WORK ITEM ->
Track down each line below containing the string "title" and copy it.

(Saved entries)

= = = =

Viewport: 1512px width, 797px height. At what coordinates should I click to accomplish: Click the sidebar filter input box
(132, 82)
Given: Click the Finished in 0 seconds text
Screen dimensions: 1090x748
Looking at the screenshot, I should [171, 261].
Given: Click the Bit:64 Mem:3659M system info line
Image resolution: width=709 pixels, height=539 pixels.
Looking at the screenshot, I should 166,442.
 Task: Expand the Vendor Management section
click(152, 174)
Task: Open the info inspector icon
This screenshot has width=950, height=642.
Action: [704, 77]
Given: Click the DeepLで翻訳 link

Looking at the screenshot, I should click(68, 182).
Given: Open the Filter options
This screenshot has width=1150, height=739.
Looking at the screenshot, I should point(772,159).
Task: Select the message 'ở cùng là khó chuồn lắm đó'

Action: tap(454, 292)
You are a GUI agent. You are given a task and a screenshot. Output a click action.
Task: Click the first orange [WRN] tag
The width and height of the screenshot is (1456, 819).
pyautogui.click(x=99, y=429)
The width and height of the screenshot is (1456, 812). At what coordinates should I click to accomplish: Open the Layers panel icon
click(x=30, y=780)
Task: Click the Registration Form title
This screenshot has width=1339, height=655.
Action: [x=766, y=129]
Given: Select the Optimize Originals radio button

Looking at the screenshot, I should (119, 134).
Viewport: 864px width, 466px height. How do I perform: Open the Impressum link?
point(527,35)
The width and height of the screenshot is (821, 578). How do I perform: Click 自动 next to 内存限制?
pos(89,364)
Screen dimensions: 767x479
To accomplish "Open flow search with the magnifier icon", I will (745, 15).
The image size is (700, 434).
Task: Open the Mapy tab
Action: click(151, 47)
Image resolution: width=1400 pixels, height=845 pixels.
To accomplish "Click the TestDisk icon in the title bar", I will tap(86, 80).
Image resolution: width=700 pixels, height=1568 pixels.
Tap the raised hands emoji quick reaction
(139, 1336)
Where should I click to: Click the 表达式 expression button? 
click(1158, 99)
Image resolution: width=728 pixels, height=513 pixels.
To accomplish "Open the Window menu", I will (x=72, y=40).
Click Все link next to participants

= = = =

SOLUTION ->
Task: Click the Registration Form title
To accomplish "Click the TestDisk icon in the title bar", I will tap(86, 80).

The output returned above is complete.